И вспомнилась мне одна сыроежка в лесу, где я постоянно грибы собираю. Было это под осень, когда березки и осинки начинают сыпать на молодые елочки вниз золотые и красные пятачки.
День был теплый и даже паркий, когда грибы лезут из влажной, теплой земли. В такой день, бывает, ты все дочиста выберешь, а вскоре за тобой пойдет другой грибник и тут же, с того самого места, опять собирает: ты берешь, а грибы всё лезут и лезут.
Вот такой и был теперь грибной, паркий день. Но в этот раз мне с грибами не везло. Набрал я себе в корзину всякую дрянь: сыроежки, красноголовики, подберезники, а белых грибов нашлось только два. Будь бы боровики, настоящие грибы, стал бы я, старый человек, наклоняться за черным грибом! Но что делать, по нужде поклонишься и сыроежке.

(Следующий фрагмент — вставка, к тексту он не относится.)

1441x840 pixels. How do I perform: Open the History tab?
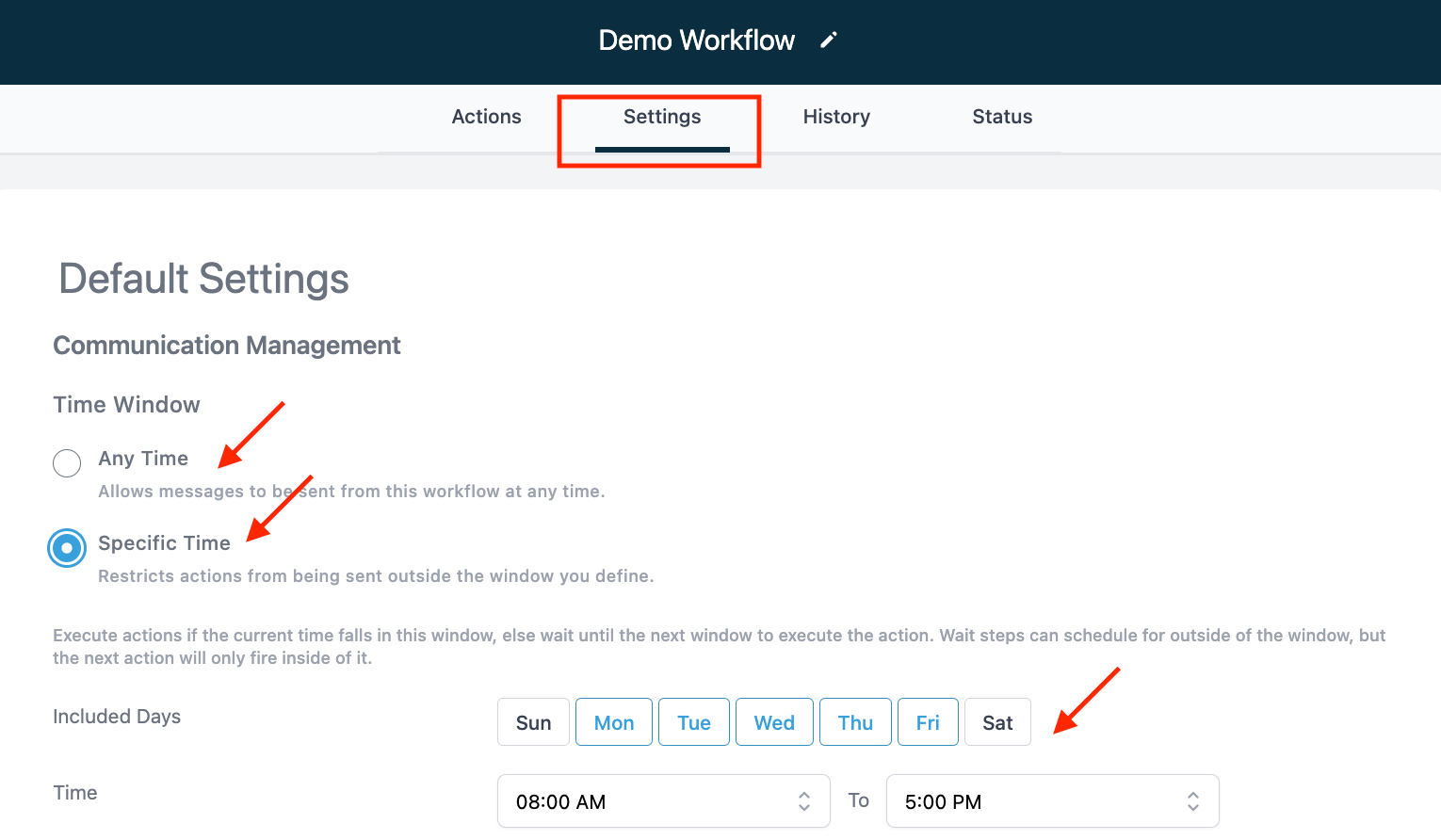836,117
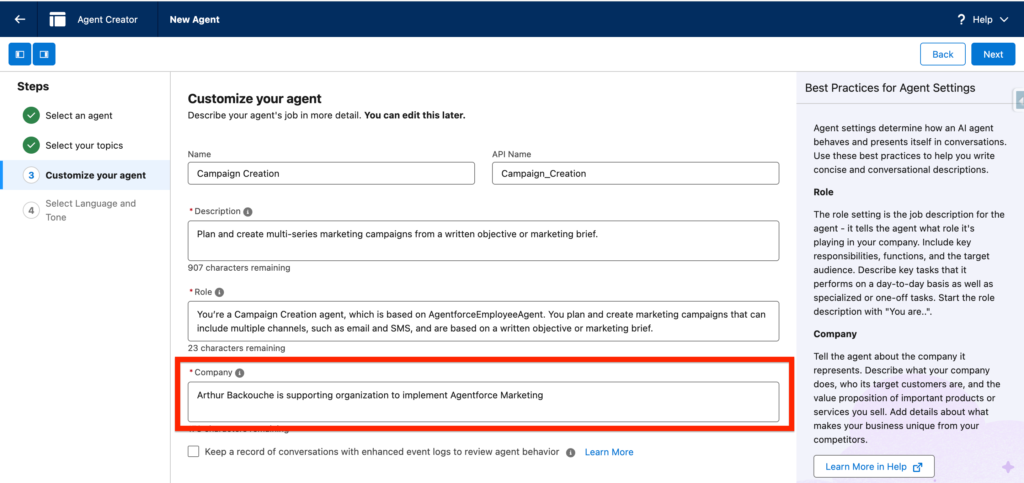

Очень парко было, и от поклонов моих загорелось у меня все внутри и до смерти пить захотелось. Но не идти же в такой день домой с одними черными грибами! Времени было впереди довольно поискать белых.
Бывают ручейки в наших лесах, от ручейков расходятся лапки, от лапок мочежинки или просто даже потные места. До того мне пить хотелось, что, пожалуй бы, даже и мокрой землицы попробовал. Но ручей был очень далеко, а дождевая туча еще дальше: до ручья ноги не доведут, до тучи не хватит рук.
И слышу я, где-то за частым ельничком птичка пищит:
«Пить, пить!»
Это, бывает, перед дождиком серенькая птичка – дождевик – пить просит:
«Пить, пить!»
– Дурочка, – сказал я, – так вот тебя туча-то и послушается.